What have you learned about this year’s team in the losses to Depaul, San Diego State and Michigan?

HS: That some of the same troubles will bother Iowa as past Hawkeye teams. If teams are on fire from deep, Iowa’s going to have a tough time on defense as they lack the athleticism to guard the three point line and driving lanes. The games Iowa has lost have come against the three best opponent percentages from deep. One positive is that all three losses were to teams who look to be pretty good.

Based on Iowa’s strengths, what should Cincinnati be most worried about on Saturday?

HS: Iowa’s offense has been pretty varied in it’s ability to go simple post, inside-out, motion and pick-and-roll/pop. Michigan sold out to stop shooting which limited Iowa’s three-point attempts while Garza feasted. If Cincinnati is willing to make that gambit and can keep pace offensively, they’ll probably end up on top.

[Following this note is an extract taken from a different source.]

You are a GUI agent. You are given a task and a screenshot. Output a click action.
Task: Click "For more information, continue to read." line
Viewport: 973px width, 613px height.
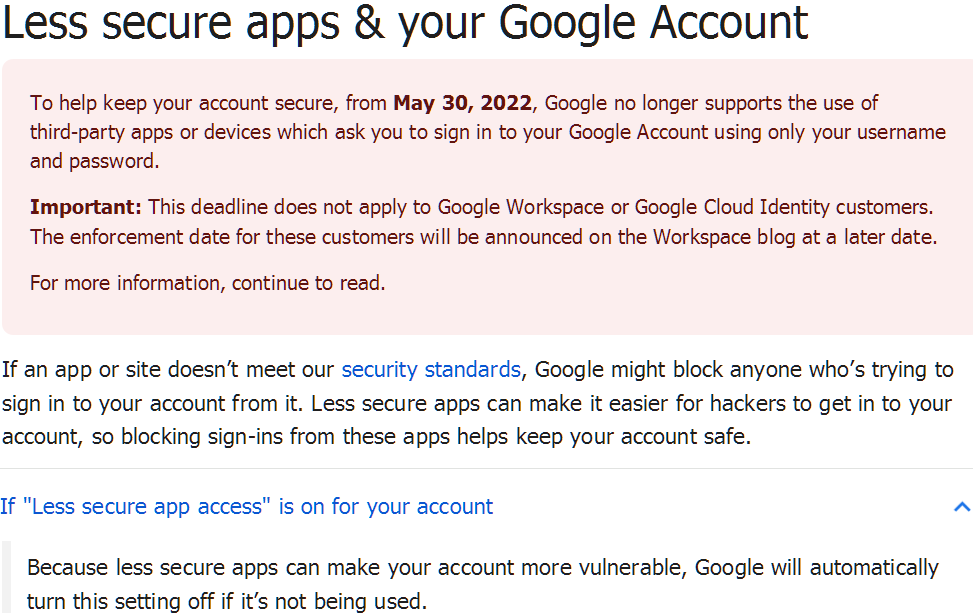click(207, 284)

This is Fran McCaffery’s 10th season in Iowa. How has the program changed in that time and how would you rate the job he has done?

HS: I answer this as a 100 percent a Fran McCaffery stan so my take does not necessarily mirror that of the larger fanbase. But! There is no question that he took Iowa over during their nadir post-Todd Lickliter (somehow the worst Butler coach of the last 20 years). He’s returned Iowa to respectability. He is an offensively gifted coach and this team feels tailor-made for his system on that side of the court. But the defenses have been a little lacking the last couple seasons, though this one seems better, and he’s had some pretty high-profile late season collapses. He’s constantly graded on whether he can take Iowa to the next level. He’s probably a solid seven out of 10, which means he’s probably not be the guy to take Iowa up a notch. But if he can get this team into the tournament, I can see them catching fire and getting to the Sweet 16.

What does Cincinnati have to do to beat Iowa?

HS: I think Iowa is very comfortable playing a high-scoring game so first and foremost, Cincy will probably have to keep pace with Iowa offensively. Iowa’s two weirdest losses came on their highest turnover games (percentage-wise) against SDSU and DePaul. Turning Iowa over, even though its been otherwise very clean, is probably a big opportunity for the Bearcats after Iowa lost Bohannon and is forced into giving Toussaint, a freshman, more playing time.

Who wins and why?

HS: It’s probably going to come down to how much Iowa can paper over Bohannon’s loss but I think they’ll play some clean basketball and maintain their offensive efficiency. If Cincy’s shot is on, they’ll have a chance, but I like Iowa 75-70.

BONUS QUESTION: What was your favorite movie of 2019?

HS: When I look back at my admittedly sparse year in pop culture, the movie I think about more than anything is Once Upon A Time ... In Hollywood. It was entirely enjoyable for me. Second place is the discussion around The Irishman’s length.